MDE Migration Script

Wed Sep 20, 23 | Microsoft | MDE | Security
Share:

For the last 2-3 years I’ve been working with customers on migrating to Defender for Endpoint from other AV/FW/EDR solutions. One of the big issues I’ve seen is there are a lot of checks to see what could prevent Defender from successfully onboarding. In order to make these checks more consistent and faster I decided to create a script to help identify and flag potential migration issues.

MDE Scripts

The MDE Scripts repository provides a single script that can evaluate multiple machines, using PowerShell Remoting, against a set of GPO checks and intalled HotFix IDs to identify potential issues.

Get MDE Scripts

Note: The MDE Script does attempt to use Get-ADComputer to detect the OS type of the target machine. While there are checks in place to handle running this from a machine that does not have the AD Managment PowerShell Module, it does make running the script more accurate.

Running

MDE Script works on machine with and without internet access, but requires you to download and stage more files when run off-line.

Parameters

  • Machines: A list of machine names to check for Defender compatibility
  • Output: HTML, JSON, and Screen are acceptable inputs and will result in the output being pushed to and HTML or JSON file or being printed on the screen
  • OutputFileName (Optional): Allows you to specify what output file
PS> Get-MdeMigrationReadyState.ps1 -Machines Machine1, Machine2, Machine3 -Output HTML

With Internet Access

The Get-MdeMigrationReadyState.ps1 script is all you need to download from the repository assuming the machine you will run the script from has internet access.
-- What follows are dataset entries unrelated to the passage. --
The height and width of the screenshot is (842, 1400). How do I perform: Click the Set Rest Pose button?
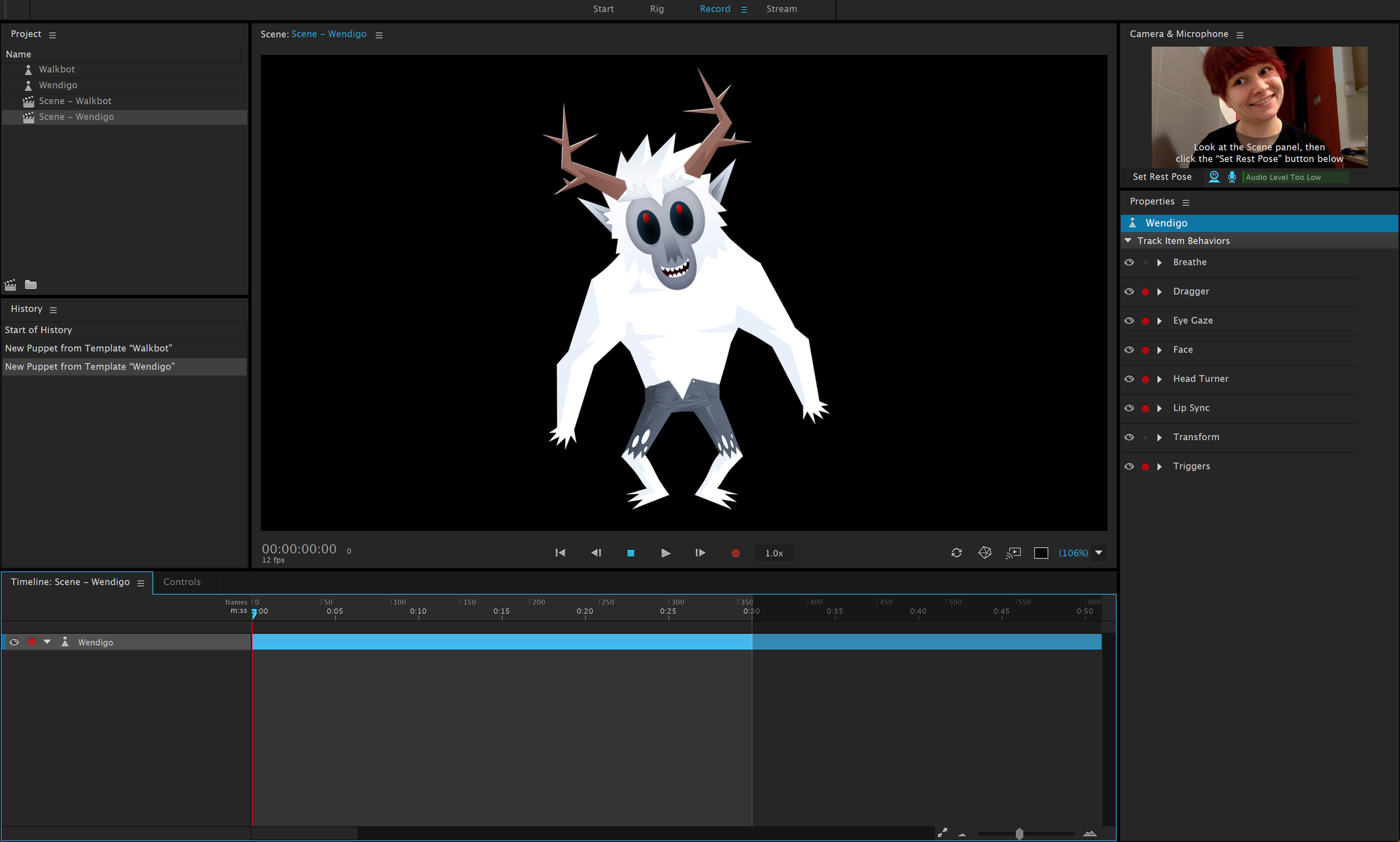tap(1161, 177)
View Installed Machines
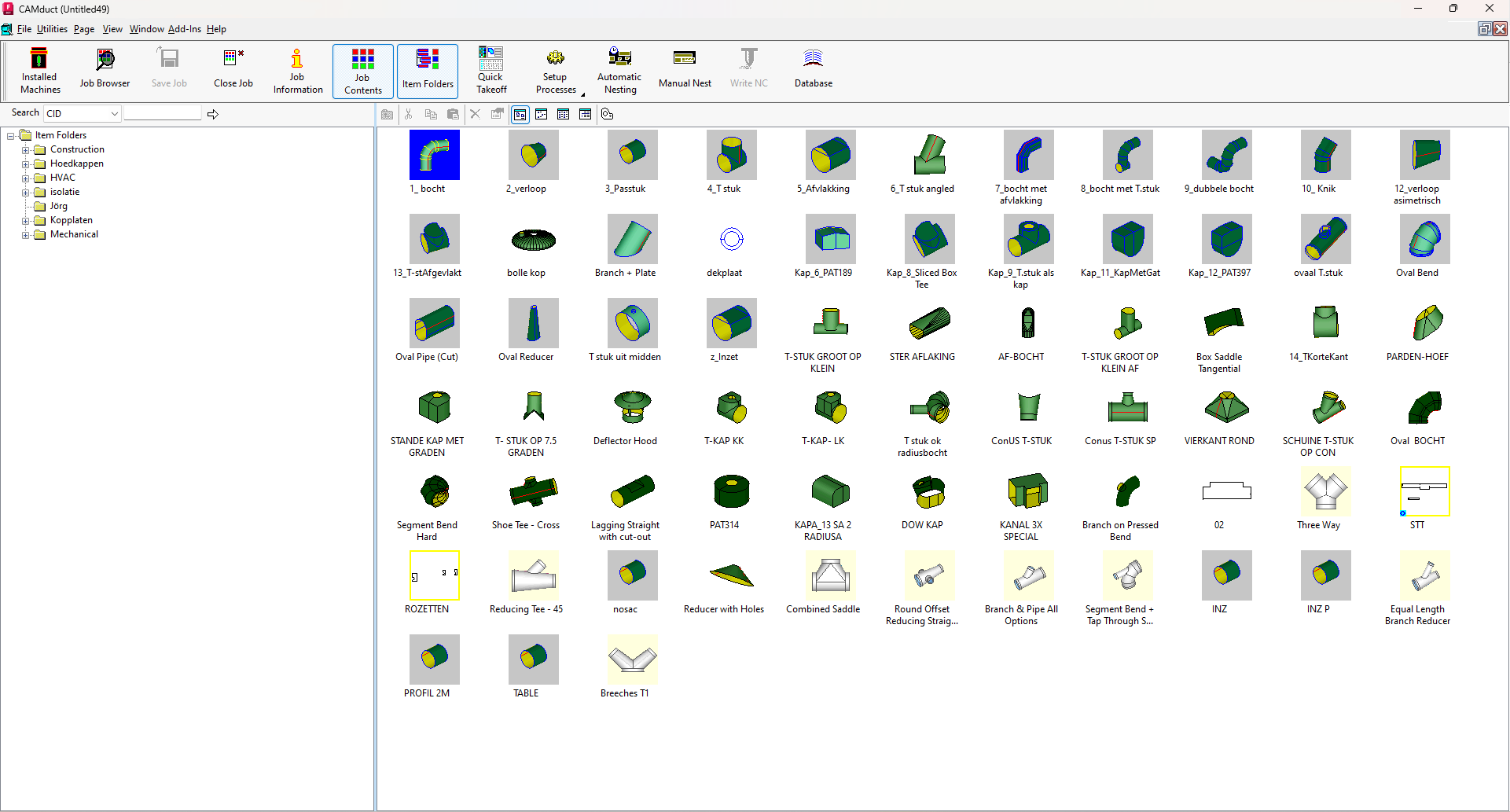The height and width of the screenshot is (812, 1510). 39,69
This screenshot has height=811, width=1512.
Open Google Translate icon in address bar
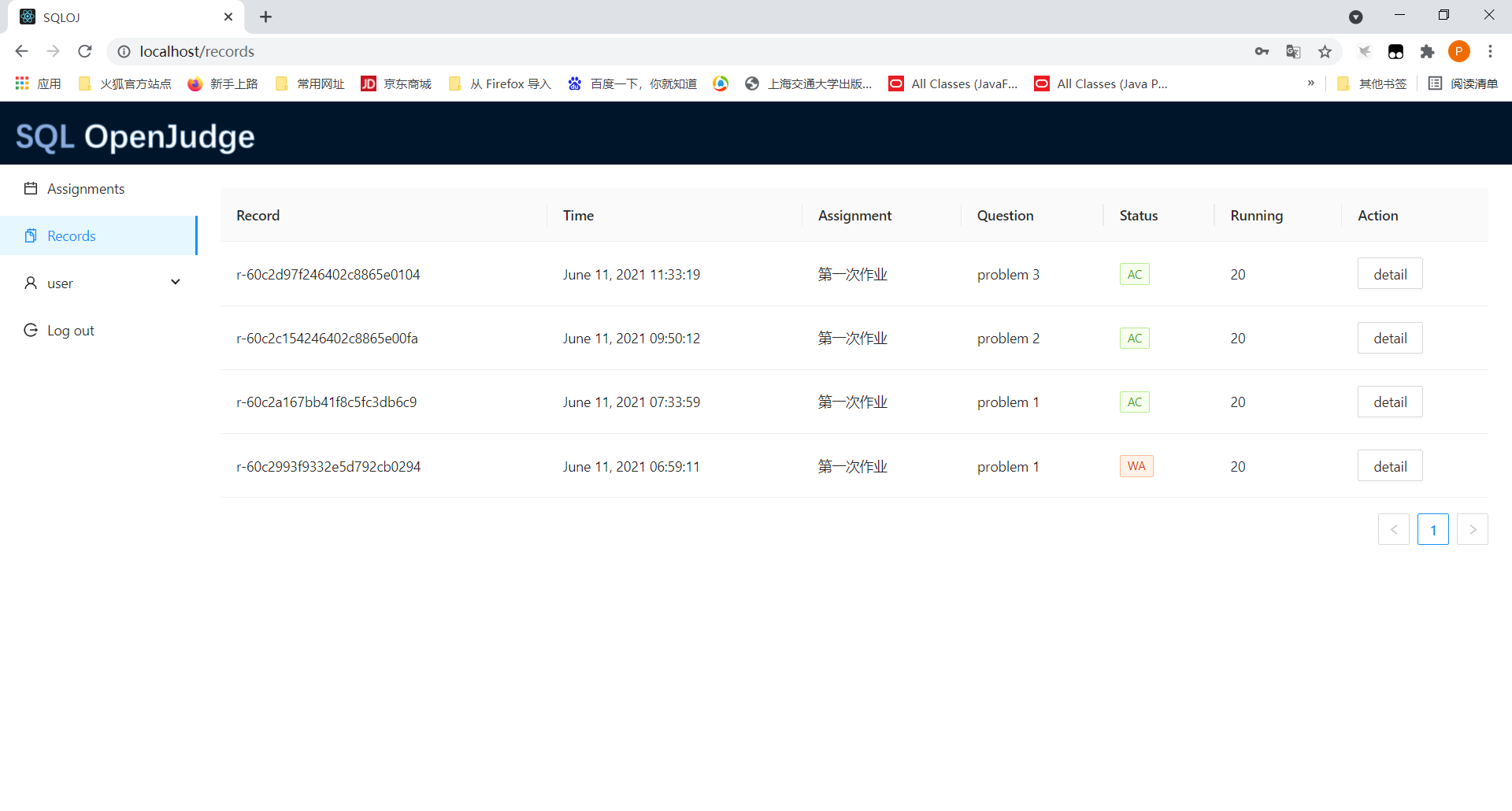pos(1292,51)
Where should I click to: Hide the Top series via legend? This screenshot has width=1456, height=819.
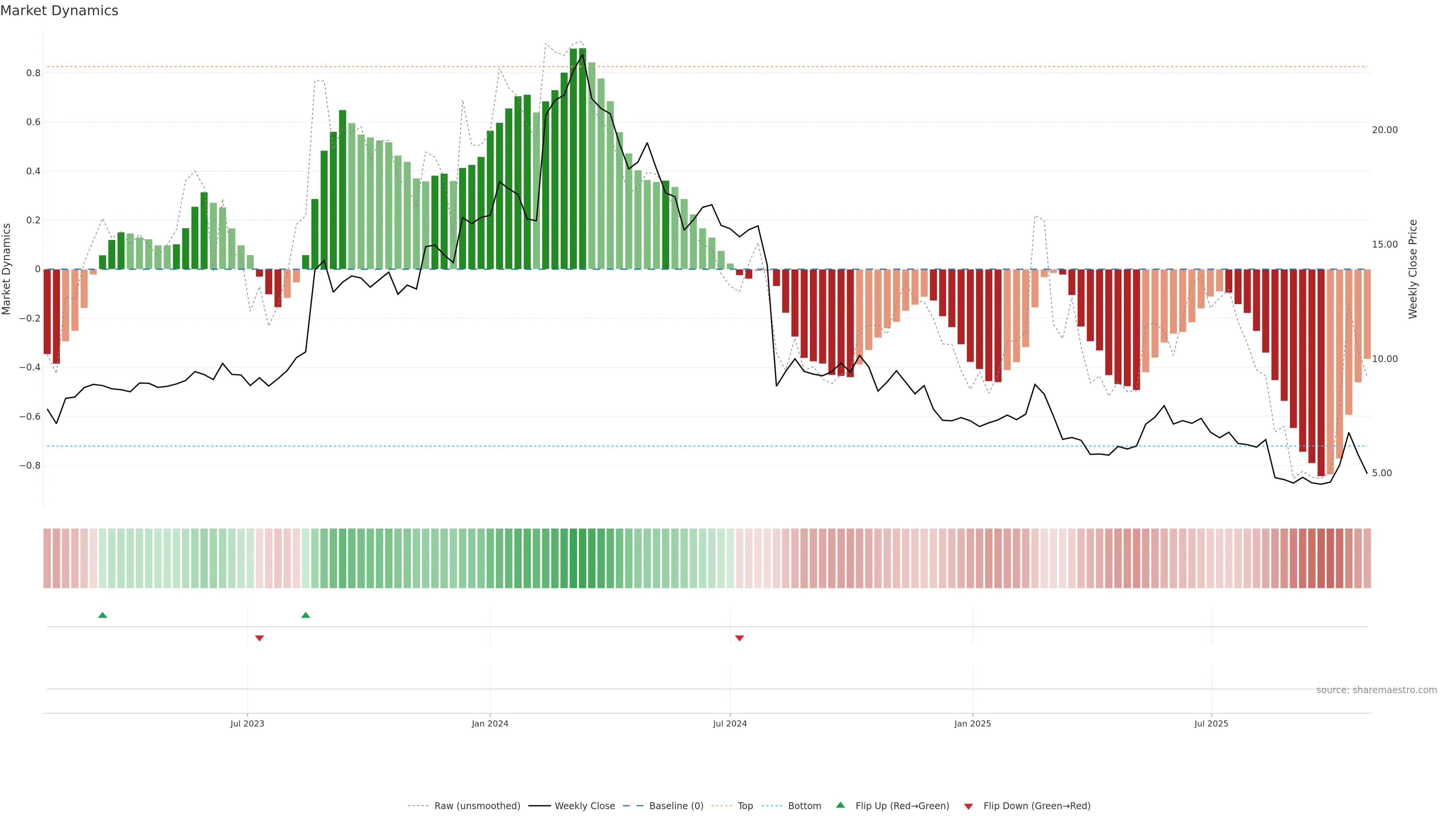pyautogui.click(x=745, y=806)
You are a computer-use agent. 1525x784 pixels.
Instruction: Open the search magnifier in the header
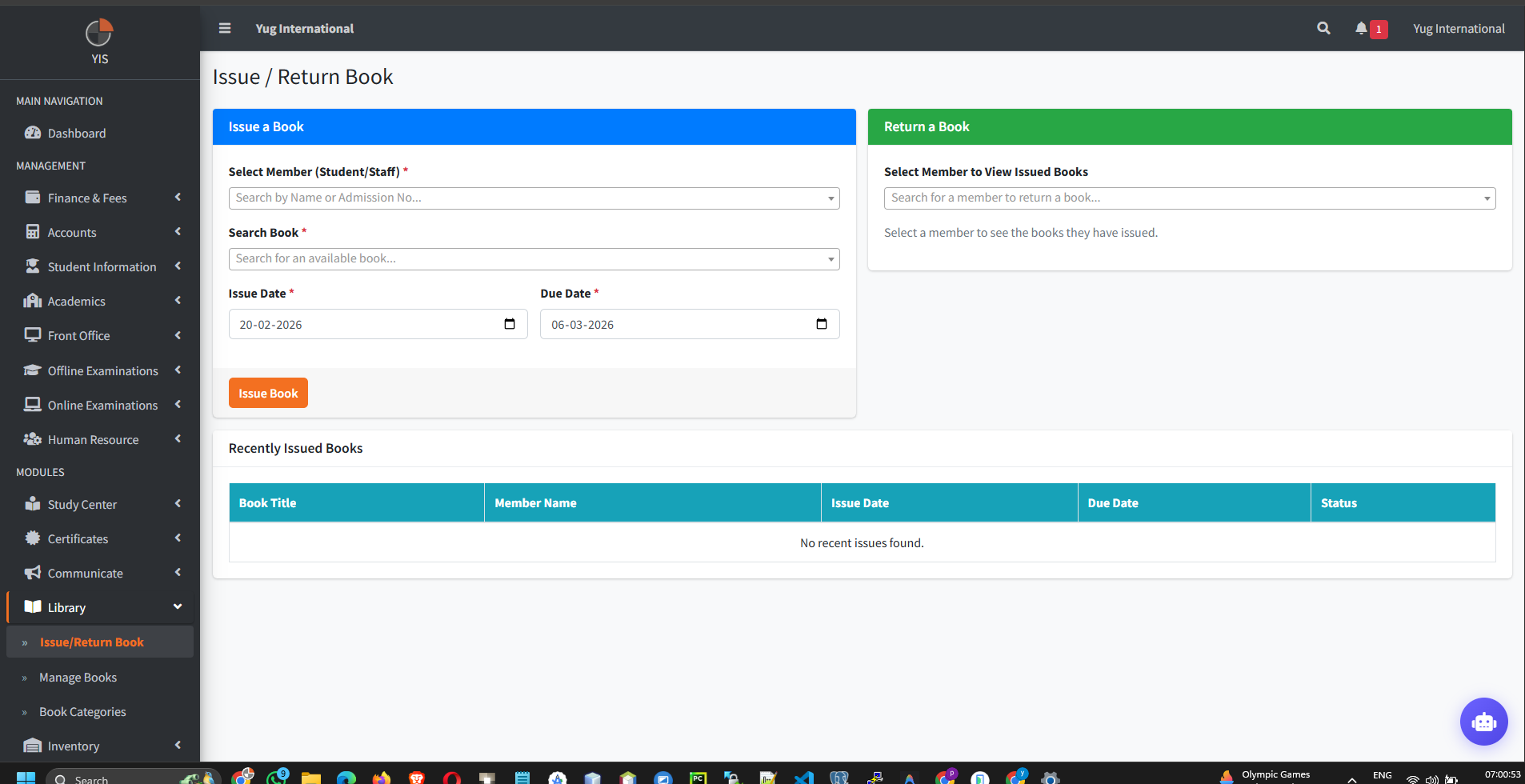tap(1323, 28)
With internet access the script will automatically retrieve the Tests.json, MachineResult.json, and ResultsOutputTemplate.html from the GitHub repository.

Without Internet Access

If the machine you are using to evalute your environment does not have access to the internet you can download the Get-MdeMigrationReadyState.ps1, MachineResult.json, ResultsOutputTemplate.html, and Tests.json files and then move them to your evaluation machine. Place all of these files in a single folder and the MDE Script will use the local copies rather than retrieving from the GitHub repository.

Checks Performed

OS Check

The script begins by collecting the OS string from every machine. This is attempted using Get-ADComputer but will fall back to using Get-ComputerInfo and Get-WmiObject.

GPO Checks

The script then checks for GPOs that impact the running of Defender for Endpoint

GPO Name Undesirable Value
Turn off Windows Defender Antivirus Enabled
Turn off real-time protection Enabled
Turn on behavior monitoring Disabled
Scan all downloaded files and attachments Disabled
Monitor file and program activity on your computer Disabled
Turn on process scanning whenever real-time protection is enabled Disabled
Force Defender in Passive Mode (Registry Key Setting - Servers Only) On

OS Checks

The script completes by checking if the Defender-Feature is installed (Server 2016 and later) and if necessary updates have been applied (Server 2012 R2 and Server 2016).